The Worldnutdaily Plays Connect the Dots

There’s an endlessly amusing game being played on the loony right the last few years: Six degrees of Saul Alinsky (or George Soros or William Ayres). The Worldnutdaily plays yet another round of that game by pointing to a perfectly mundane and standard turn of phrase used by Obama:

In his address in Jerusalem today, President Obama channeled Saul Alinsky, citing the radical community organizer’s defining mantra as he urged young Israelis to “create change” to nudge their leadership to act.

Obama told a crowd of college students at Jerusalem’s main convention center that Israel “has the wisdom to see the world as it is, but also the courage to see the world as it should be.”

One of Alinsky’s major themes was working with the world as it “is” to turn it into the world as “it should be.”

In his defining work, “Rules for Radicals,” which he dedicated to “the first rebel,” Lucifer, Alinsky used those words to lay out his main agenda. He asserted radical change must be brought about by working within a system instead of attacking it from the outside.

“It is necessary to begin where the world is if we are going to change it to what we think it should be.
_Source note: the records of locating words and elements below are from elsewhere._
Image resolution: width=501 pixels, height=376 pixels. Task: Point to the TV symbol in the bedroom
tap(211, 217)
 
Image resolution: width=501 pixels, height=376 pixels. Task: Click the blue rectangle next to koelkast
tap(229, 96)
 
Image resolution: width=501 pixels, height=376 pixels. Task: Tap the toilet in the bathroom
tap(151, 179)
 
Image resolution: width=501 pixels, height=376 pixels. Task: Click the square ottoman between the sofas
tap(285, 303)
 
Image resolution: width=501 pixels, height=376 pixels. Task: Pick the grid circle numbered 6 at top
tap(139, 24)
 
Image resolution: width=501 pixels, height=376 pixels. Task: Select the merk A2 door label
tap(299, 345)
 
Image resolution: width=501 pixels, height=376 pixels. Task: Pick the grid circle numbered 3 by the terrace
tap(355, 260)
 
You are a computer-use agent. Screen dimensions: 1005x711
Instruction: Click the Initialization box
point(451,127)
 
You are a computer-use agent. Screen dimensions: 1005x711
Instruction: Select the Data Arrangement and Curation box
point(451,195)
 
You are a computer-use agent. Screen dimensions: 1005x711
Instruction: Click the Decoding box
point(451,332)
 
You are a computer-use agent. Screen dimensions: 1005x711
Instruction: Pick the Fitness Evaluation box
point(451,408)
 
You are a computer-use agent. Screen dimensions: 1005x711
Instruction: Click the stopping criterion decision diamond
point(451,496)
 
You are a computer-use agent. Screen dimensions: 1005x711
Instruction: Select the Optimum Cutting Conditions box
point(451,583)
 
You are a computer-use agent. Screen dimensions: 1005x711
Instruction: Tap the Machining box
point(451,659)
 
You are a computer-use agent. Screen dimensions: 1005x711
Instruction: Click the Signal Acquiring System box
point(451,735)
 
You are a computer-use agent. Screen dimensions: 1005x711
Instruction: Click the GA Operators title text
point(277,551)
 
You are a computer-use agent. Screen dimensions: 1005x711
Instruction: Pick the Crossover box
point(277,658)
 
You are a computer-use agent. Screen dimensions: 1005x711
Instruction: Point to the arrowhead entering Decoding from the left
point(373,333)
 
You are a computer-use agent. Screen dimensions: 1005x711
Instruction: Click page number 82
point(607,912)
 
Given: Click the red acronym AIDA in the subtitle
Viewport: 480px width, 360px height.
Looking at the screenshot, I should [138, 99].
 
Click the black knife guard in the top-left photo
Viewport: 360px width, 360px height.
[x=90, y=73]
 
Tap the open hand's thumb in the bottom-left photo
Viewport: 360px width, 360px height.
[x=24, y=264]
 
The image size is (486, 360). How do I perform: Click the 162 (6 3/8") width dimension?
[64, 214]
That means working in the system,” wrote Alinsky.

Ooh, bonus points for not only linking Obama to Alinsky but Alinsky to Lucifer (and thus Obama to Lucifer). Of course, it would be trivially easy to find conservatives using this same common turn of phrase, which would prove…well, nothing. It would prove the same thing this proves, which is only that they have stumbled upon a common rhetorical framing device. But even with those bonus points, I’d only give this about a 3 on a 10 scale. If they really want to get a high score, they would have found a quote from Hitler saying something vaguely similar.


  1. Artor says

    Wasn’t it Donald Rumsfeld, that known leftist radical, who said, “You go to war with the army you have, not the army you wish for.” Why, that’s just like he’s possessed by the ghost of Ayers! Therefore Satan.

  2. kantalope says

    Aw man, I was so disappointed. Rules for Radicals was not dedicated to Lucifer, Satan, or even Beelzebub:

    Personal Acknowledgments
    To Jason Epstein for his prodding, patience and understanding, and for
    being a beautiful editor.
    To Cicely Nichols for the hours of painstaking editorial assistance.
    To Susan Rabiner for being the shock absorber between the corporate
    structure of Random House and this writer.
    To Georgia Harper my heartfelt gratitude for the months of typing and
    typing and for staying with me through the years of getting this book
    To Irene

    Some of those names do appear to be Jewishish and if you add some letters and take some letters away Irene could be an anagram for Satan but you would think it would have been more straight forward.

  3. says

    Re Lucifer:

    Media Matters dealt with this already:

    It wasn’t a dedication but Alinsky quoting himself near the beginning of the book and, I suspect, with tongue firmly in cheek:

    Lest we forget at least an over-the-shoulder acknowledgment to the very first radical: from all our legends, mythology, and history (and who is to know where mythology leaves off and history begins — or which is which) the first radical known to man who rebelled against the establishment and did it so effectively that he at least won his own kingdom — Lucifer.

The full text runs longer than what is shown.